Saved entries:

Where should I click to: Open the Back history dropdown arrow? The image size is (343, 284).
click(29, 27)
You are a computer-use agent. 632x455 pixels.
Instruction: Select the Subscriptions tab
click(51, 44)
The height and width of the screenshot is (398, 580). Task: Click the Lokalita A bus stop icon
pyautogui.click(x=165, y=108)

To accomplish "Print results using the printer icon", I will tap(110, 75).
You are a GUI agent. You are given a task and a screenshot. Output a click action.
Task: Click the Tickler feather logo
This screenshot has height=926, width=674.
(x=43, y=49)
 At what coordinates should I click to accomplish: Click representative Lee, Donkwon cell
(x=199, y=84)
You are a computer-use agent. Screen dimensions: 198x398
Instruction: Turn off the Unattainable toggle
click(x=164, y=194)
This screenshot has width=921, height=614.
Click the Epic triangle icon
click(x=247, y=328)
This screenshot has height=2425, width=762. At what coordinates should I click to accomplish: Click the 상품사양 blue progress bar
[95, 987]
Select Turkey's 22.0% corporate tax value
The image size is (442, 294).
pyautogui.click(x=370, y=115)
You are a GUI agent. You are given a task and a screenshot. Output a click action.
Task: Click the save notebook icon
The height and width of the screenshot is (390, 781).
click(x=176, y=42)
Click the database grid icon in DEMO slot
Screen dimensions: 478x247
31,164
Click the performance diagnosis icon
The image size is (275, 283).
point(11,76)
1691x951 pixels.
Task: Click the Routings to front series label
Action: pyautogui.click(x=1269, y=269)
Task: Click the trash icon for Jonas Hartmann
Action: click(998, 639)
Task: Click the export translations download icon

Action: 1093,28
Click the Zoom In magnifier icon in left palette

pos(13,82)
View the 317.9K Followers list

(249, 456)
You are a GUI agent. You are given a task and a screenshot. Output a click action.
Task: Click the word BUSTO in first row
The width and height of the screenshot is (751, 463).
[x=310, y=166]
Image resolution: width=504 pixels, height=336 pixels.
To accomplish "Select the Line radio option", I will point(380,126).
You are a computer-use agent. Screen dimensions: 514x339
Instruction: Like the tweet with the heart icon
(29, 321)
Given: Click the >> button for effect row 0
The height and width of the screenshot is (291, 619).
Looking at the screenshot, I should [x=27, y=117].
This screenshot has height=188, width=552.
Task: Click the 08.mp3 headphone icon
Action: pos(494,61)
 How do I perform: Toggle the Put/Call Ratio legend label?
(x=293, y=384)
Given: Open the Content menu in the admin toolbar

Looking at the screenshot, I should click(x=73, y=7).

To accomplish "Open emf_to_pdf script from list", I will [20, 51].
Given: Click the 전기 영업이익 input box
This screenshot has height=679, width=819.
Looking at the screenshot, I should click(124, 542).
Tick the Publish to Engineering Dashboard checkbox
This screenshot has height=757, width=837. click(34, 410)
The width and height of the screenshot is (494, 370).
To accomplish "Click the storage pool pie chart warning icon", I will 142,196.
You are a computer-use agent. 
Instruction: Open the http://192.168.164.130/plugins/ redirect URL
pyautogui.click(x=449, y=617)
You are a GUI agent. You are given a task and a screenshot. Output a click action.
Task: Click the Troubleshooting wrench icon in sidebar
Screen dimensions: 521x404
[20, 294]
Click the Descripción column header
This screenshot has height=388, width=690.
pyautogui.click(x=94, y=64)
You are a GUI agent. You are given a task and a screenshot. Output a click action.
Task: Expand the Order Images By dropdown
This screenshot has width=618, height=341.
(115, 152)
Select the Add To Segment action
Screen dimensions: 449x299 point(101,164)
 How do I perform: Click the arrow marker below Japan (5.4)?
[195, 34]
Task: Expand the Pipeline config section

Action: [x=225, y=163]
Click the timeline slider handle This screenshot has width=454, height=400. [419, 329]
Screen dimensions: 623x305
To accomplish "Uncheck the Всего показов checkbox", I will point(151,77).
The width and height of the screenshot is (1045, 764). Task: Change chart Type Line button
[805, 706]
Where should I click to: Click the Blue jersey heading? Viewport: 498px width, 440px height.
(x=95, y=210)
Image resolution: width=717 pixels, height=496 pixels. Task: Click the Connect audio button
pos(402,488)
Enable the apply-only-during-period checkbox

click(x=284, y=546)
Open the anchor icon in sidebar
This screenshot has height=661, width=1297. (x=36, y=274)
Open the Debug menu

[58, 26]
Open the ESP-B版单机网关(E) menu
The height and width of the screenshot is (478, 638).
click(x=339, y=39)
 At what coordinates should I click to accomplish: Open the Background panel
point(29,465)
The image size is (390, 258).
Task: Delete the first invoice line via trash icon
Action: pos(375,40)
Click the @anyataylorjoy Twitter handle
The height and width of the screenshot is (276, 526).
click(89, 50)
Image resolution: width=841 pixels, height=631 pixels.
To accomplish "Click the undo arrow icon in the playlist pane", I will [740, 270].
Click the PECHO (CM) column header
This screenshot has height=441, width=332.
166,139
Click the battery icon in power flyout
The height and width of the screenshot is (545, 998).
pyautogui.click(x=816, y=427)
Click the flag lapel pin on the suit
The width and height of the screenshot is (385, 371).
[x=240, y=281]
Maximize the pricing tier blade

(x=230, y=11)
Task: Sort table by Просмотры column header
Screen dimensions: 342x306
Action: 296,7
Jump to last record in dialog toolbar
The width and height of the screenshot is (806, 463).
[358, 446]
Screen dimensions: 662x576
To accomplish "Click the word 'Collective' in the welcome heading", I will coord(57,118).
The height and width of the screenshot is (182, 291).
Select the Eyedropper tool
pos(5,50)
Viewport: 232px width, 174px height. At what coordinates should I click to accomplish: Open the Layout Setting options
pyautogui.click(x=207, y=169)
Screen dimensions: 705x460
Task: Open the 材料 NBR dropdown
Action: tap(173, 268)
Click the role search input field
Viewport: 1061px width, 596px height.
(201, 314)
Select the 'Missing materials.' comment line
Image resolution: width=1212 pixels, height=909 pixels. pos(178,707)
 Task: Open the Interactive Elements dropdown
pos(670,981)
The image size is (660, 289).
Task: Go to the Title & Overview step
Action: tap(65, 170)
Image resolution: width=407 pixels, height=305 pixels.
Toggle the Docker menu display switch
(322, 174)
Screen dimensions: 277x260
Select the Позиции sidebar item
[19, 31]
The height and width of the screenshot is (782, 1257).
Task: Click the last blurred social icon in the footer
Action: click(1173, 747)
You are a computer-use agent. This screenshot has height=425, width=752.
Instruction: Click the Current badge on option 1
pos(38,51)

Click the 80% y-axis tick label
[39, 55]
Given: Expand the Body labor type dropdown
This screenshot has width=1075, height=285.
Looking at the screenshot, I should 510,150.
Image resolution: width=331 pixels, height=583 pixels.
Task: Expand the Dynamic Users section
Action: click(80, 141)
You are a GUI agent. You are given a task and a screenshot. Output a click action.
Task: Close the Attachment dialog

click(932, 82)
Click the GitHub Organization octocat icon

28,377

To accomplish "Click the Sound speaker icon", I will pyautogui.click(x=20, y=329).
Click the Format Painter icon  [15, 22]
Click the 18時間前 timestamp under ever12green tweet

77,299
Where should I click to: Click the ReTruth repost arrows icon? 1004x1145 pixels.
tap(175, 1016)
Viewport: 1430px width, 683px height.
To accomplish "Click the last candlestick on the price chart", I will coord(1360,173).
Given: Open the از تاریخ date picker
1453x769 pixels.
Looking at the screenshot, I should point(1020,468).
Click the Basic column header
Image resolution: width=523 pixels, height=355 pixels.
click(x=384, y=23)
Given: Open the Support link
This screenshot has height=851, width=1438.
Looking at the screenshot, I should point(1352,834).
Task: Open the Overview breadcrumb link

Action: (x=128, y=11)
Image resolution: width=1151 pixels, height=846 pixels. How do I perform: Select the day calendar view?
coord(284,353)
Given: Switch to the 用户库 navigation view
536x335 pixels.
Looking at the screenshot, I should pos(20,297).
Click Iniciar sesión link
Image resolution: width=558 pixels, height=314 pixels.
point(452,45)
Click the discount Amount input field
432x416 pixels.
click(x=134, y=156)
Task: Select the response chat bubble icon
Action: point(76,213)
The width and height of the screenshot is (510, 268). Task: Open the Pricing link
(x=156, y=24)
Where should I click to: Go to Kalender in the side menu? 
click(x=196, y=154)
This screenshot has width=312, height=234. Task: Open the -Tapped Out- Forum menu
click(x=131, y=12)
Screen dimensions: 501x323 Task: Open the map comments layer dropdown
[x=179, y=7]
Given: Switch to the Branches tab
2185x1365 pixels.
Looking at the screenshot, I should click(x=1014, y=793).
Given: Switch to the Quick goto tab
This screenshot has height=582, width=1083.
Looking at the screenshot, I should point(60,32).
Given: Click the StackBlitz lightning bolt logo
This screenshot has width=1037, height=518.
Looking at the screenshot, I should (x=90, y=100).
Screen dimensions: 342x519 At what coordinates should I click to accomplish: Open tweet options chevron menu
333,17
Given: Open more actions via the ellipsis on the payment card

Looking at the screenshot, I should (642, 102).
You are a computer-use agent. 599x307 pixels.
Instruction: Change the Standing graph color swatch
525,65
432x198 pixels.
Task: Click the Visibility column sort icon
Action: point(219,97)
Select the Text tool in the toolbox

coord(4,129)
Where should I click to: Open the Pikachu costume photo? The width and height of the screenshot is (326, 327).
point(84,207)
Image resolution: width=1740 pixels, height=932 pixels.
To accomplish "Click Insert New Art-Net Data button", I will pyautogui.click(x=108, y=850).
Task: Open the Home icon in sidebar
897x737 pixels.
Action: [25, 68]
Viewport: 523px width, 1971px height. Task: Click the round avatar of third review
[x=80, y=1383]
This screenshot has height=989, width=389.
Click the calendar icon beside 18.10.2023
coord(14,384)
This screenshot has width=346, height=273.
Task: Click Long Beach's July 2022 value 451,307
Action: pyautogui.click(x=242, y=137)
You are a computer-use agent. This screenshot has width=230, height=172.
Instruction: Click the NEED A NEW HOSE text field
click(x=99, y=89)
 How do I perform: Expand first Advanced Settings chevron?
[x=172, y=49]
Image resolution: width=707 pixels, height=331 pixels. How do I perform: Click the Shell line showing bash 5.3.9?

### Required action
Pull every line with the word "logo" from the data.

### Exercise output
Task: Click the Tickler feather logo
Given: Click the StackBlitz lightning bolt logo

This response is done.